Fragment strony
=====

Indonezja: parlament chce odejścia prezydenta
Manifestacja zwolenników prezydenta Wahida (AFP)
Indonezyjski parlament zalecił w środę, zdecydowaną większością głosów, rozpoczęcie procedury impeachmentu wobec prezydenta Abdurrahmana Wahida, oskarżanego o korupcję.
Zalecenie oznacza, że sprawa odsunięcia prezydenta od władzy będzie rozpatrywana na specjalnym posiedzeniu najwyższego gremium ustawodawczego kraju - Doradczego Zgromadzenia Ludowego. Odbędzie się ono prawdopodobnie w sierpniu.
Doradcze Zgromadzenie Ludowe, które ostatecznie będzie rozstrzygać los Wahida, składa się z 700 członków, z czego 500 to deputowani do parlamentu, 200 zaś pochodzi z nominacji - są to głównie przedstawiciele regionów. W przypadku odsunięcia Wahida z urzędu, władzę do końca kadencji (2004 roku) sprawowałaby jego zastępczyni, Megawati Sukarnoputri.

=====

Surowe dane
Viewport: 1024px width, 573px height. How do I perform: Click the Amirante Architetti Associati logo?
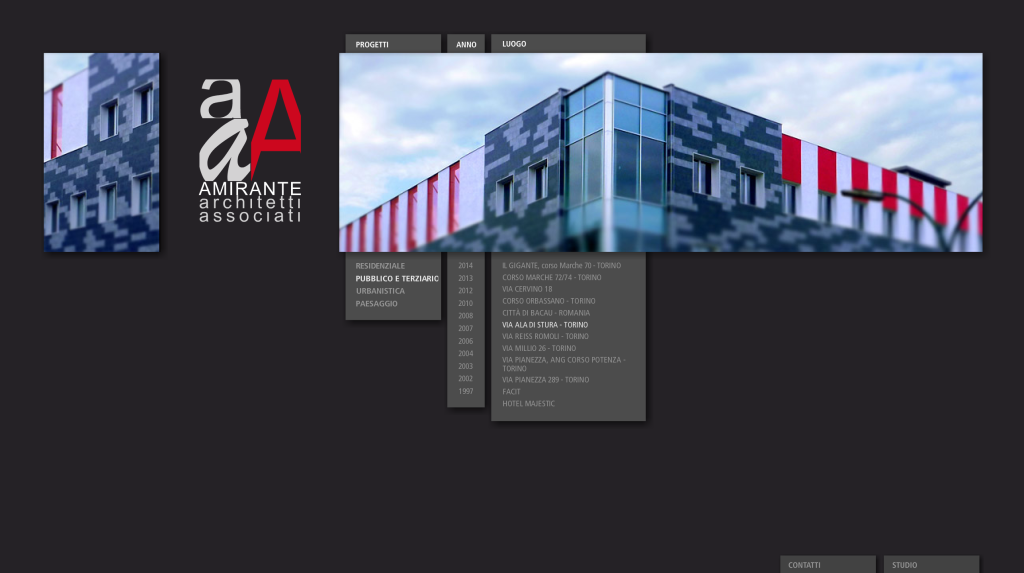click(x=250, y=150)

=====

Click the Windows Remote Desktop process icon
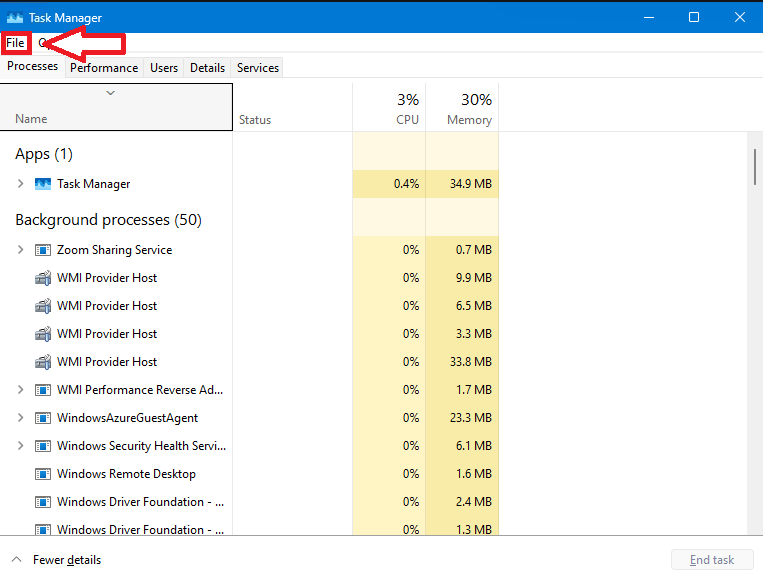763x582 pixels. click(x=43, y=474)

=====

Zadania
1 - Z ilu członków składa się Doradcze Zgromadzenie Ludowe według artykułu o Indonezji?
2 - Wypisz z artykułu o Indonezji fragment zaczynający się od „Zalecenie oznacza, że” i kończący na „prawdopodobnie w sierpniu.”.
Pozycje pochodzą z innego źródła niż artykuł.

Lista rozwiązań
1 - Z 700 członków.

2 -
Zalecenie oznacza, że sprawa odsunięcia prezydenta od władzy będzie rozpatrywana na specjalnym posiedzeniu najwyższego gremium ustawodawczego kraju - Doradczego Zgromadzenia Ludowego. Odbędzie się ono prawdopodobnie w sierpniu.